Most Canadians think we have escaped the worst excesses of the War on Terror but, like the War on Drugs, it is leaking over the border. As this is written Canadian police can jail anyone, indefinitely, without charge or public trial if they are considered a security risk. The day this is written, (July 20, 2005) CBC News reported the law's refusal to grant bail to one man who has been held, without warrant, in solitary confinement for four years. The police say he is guilty of something but they won't tell him or his lawyer what they think he is guilty of, or what evidence they have against him.

This man and another who has been held for five years are not citizens but, as Maher Arar discovered, Canadian citizenship does not offer much protection.

The Canadian Security and Intelligence Service and leaders of the Conservative party -- both of whom often seem to identify more with George Bush than with Canadians -- frequently warn of dire plots against us.[34]

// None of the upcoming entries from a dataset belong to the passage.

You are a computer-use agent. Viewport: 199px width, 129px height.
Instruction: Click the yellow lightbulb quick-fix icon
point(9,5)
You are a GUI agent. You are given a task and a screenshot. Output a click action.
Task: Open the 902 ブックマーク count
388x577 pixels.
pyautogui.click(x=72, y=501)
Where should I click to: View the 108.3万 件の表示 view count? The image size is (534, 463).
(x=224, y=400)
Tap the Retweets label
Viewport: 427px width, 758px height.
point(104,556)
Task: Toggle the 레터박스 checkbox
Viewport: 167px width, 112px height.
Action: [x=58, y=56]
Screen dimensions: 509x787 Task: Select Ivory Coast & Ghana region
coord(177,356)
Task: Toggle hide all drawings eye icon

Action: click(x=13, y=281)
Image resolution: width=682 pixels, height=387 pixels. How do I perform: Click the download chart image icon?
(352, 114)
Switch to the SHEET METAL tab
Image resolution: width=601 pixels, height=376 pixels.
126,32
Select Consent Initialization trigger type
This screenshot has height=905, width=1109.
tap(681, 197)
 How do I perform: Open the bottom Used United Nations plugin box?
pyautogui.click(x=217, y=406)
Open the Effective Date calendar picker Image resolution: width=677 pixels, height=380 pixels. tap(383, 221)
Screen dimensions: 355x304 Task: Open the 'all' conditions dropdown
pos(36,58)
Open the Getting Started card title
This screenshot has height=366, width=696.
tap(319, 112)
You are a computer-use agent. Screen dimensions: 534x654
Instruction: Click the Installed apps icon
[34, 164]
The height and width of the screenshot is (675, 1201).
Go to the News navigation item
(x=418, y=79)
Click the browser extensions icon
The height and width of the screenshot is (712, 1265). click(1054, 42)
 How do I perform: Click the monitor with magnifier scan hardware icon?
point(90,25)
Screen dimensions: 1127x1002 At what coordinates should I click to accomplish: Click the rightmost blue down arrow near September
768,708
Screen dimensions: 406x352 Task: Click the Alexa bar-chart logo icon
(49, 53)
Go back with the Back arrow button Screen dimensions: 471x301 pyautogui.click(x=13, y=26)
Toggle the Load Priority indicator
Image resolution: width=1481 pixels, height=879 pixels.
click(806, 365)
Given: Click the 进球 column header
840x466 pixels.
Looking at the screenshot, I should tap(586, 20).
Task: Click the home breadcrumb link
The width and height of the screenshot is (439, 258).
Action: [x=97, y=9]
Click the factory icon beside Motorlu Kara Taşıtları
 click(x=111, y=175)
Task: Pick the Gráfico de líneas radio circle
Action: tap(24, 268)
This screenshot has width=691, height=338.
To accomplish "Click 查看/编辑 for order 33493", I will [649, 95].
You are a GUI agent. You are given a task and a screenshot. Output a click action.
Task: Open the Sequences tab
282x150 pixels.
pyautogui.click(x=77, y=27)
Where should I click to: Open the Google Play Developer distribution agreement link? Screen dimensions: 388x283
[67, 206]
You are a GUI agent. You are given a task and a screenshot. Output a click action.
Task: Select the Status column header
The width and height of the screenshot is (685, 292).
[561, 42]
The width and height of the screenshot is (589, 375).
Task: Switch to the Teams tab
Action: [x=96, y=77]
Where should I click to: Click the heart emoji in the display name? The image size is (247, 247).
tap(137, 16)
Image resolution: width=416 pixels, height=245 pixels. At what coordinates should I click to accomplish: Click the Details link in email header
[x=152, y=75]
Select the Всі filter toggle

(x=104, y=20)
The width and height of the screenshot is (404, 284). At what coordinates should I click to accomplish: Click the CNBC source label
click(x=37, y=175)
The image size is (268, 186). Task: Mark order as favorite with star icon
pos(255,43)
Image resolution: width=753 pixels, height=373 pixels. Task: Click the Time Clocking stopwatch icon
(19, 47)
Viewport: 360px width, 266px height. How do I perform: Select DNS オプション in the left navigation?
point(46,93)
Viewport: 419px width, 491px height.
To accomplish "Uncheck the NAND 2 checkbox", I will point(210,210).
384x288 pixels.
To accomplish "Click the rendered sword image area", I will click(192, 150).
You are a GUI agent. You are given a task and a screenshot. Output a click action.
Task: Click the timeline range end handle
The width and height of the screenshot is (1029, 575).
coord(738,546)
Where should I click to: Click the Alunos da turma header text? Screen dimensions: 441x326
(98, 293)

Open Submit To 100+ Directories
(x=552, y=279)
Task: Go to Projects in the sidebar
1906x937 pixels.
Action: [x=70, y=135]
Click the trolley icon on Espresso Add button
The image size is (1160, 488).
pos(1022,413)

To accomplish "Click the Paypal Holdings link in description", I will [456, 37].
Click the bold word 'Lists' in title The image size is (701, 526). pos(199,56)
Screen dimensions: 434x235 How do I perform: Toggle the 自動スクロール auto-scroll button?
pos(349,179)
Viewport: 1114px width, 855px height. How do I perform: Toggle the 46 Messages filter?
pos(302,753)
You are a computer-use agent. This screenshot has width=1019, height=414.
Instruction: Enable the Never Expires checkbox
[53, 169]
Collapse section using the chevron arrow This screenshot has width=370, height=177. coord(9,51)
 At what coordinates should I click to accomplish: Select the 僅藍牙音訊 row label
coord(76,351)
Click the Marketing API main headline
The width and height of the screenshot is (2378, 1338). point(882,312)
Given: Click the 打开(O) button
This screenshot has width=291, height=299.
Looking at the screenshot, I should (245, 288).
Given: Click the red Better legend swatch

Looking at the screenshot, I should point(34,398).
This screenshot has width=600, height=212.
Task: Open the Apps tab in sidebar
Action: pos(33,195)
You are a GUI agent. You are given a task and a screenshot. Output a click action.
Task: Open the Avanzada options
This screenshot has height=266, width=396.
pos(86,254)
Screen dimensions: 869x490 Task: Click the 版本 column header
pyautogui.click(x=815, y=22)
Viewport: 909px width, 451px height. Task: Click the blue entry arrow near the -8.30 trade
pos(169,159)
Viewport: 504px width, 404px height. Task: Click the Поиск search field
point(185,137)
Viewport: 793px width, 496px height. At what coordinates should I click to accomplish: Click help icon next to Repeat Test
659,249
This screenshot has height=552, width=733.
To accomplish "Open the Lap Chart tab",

The American War on Terror has already given the "land of the free" many of the trappings of a police state, and Canada's wannabe secret policemen are gleefully jumping on the bandwagon. As I was writing this the Canadian government announced plans for a Canadian "no-fly list" which will allow whoever controls the list to ban anyone from flying on a commercial airplane. If people on that list are also considered enemies of the state in the US they will be stopped at the border, and they will not be able to leave Canada.

That will be no problem for terrorists, because they have access to false identification and have contacts to get them aboard ships, but it means that Canadians who do not toe the government line will be trapped. That's a frightening thought.

The War on Terror is real and is a serious threat to Canada and to freedom around the world. Because the US dominates us there's not much we can do about it, but we can at least insist that human rights be recognized and enforced within Canada, and we can make it very plain to politicians that we do not want to enter a new dark age.